Cooking is a tough profession loaded with booby traps, so a mistake is easy to make. Now, some mistakes -- like confusing salt for sugar in a cake you bake at home -- are one thing. But how about in a professional kitchen, where the stakes and pressure can be so much higher?
Year two of my culinary apprenticeship at Restaurant Guy Savoy in Paris - I am a young cook, excited, unstoppable. And now comes my big chance to prove myself, at the BIG luncheon. The President of the French Republic and his whole family are there. Every "Ministre" from every aspect of French life is there. My role in this? To cook one of my favorite of Guy Savoy's signature dishes: a slender portion of trout briefly seared and dropped onto a bed of pureed parsley mixed with beurre blanc. So simple. No vegetables. The effect? Imagine a flowered plate, vibrant with color, with a circle of grassy parsley sauce and the deep pink orange of the fish. Stunning.

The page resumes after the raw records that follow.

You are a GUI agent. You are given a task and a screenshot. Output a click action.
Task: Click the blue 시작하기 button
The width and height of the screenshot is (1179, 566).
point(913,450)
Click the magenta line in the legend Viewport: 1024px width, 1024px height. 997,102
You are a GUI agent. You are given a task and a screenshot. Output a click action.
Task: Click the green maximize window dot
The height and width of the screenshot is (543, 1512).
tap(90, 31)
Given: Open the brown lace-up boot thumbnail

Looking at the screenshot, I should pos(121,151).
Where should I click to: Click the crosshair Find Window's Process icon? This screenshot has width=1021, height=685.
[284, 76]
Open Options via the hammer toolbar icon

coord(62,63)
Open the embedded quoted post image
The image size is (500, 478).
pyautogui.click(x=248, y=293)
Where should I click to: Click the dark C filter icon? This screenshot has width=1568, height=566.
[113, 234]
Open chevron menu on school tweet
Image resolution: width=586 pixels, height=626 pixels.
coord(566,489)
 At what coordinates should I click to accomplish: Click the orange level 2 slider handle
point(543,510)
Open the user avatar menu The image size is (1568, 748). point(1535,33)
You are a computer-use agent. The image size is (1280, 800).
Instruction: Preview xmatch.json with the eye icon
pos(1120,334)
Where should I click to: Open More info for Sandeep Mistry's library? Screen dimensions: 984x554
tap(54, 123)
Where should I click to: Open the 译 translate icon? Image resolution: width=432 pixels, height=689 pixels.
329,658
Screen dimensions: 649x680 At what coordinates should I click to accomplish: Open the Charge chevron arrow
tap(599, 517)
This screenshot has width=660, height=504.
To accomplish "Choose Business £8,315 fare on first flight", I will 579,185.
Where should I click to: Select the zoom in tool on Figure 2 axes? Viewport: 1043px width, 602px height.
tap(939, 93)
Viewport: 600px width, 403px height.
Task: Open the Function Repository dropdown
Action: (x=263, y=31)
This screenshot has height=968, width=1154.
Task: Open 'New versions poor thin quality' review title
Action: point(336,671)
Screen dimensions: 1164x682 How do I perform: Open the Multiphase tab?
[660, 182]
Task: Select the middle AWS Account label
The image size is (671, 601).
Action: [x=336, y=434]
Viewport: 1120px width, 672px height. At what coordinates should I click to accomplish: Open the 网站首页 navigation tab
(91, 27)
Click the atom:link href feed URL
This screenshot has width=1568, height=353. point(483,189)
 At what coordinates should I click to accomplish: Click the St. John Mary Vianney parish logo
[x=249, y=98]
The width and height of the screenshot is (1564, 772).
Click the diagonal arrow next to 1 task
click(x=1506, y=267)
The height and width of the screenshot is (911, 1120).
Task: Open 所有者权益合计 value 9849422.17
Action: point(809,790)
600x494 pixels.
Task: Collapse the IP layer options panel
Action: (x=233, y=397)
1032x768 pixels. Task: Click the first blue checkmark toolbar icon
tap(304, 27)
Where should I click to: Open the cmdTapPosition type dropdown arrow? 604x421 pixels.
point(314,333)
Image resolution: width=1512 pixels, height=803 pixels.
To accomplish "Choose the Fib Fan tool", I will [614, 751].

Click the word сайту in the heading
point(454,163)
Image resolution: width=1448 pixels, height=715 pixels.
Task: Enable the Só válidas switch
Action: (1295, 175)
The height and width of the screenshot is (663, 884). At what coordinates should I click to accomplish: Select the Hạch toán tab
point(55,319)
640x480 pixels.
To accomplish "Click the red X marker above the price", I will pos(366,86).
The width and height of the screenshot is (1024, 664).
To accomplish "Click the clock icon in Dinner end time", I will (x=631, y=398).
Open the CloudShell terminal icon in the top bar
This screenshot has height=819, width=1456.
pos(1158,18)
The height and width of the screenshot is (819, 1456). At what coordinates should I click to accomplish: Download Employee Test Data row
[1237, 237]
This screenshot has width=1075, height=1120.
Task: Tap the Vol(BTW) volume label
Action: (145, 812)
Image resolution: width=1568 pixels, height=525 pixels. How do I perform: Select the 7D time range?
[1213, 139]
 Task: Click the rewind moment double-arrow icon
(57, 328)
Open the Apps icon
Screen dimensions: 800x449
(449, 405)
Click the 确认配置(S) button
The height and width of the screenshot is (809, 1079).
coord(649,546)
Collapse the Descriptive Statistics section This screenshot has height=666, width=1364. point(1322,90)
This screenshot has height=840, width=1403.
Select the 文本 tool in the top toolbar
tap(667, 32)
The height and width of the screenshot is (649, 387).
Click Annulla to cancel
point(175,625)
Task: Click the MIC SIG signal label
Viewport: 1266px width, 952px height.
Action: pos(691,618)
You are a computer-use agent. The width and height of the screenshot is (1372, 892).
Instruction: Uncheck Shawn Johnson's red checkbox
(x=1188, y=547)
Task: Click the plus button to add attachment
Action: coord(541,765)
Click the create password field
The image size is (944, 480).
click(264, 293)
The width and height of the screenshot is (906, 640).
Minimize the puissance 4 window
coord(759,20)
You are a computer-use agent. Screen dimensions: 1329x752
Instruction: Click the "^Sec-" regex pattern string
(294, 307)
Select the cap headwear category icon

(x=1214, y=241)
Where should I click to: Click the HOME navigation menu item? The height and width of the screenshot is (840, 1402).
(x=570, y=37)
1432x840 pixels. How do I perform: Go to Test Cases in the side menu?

The process? Simple enough. Heat beurre blanc. Sear the fish. Stir puree. Assemble. If this dish were a children's toy, the directions would have fit on one-quarter of the side of the box. "Ca va?" asked Laurent, the sous chef, smiling grimly. I smiled back and tasted my beurre blanc. It had the perfect tang of lemon and vinegar. Guy Savoy came running into the kitchen. "Il est arrive, on y va!!"(Loose translation: make the fish NOW.)
The plates were hot, the fish seared so nicely. The puree was such a vivid color of green. I imagined myself lying on a cool patch of grass that same color. Lounging around, staring at the sky, waiting for the accolades for my cooking prowess to start pouring in. I watched as the sous chef ladled the parsley puree in perfect circles. Move over Simone Beck, Julia Child.
You know that moment in a horror movie when the sweet child morphs into Satan's messenger? Imagine a kitchen filled with French dudes staring at plates of puree that had somehow instantly gone from green to a muddy brown. "Quest-ce que c'est cette daube la!!!" I heard Guy Savoy shout. (Loose translation: this food is crap.) I froze. "C'est quoi ca?" Guy Savoy looked at me as if I'd sent a stripper to his house during Sunday family dinner. (Loose translation: Don't think I will be joining the chef hall of fame any time soon.)
Laurent deftly whisked in some water and more parsley puree. Like magic, the sauce went back to green. "You just put a little too much vinegar in the sauce. The water balances out the acid that was killing the green of the parsley," he smiled humbly and continued ladling the sauce without missing a beat.
It was as if the kitchen breathed a sigh of relief and continued plating the fish. Disaster averted. Check. Lesson in humility. Check. Does this remain one of the biggest mistakes I ever made in a kitchen? Check. Did this happen over 14 years ago and still pop up in my thoughts at least once a week? You better believe it.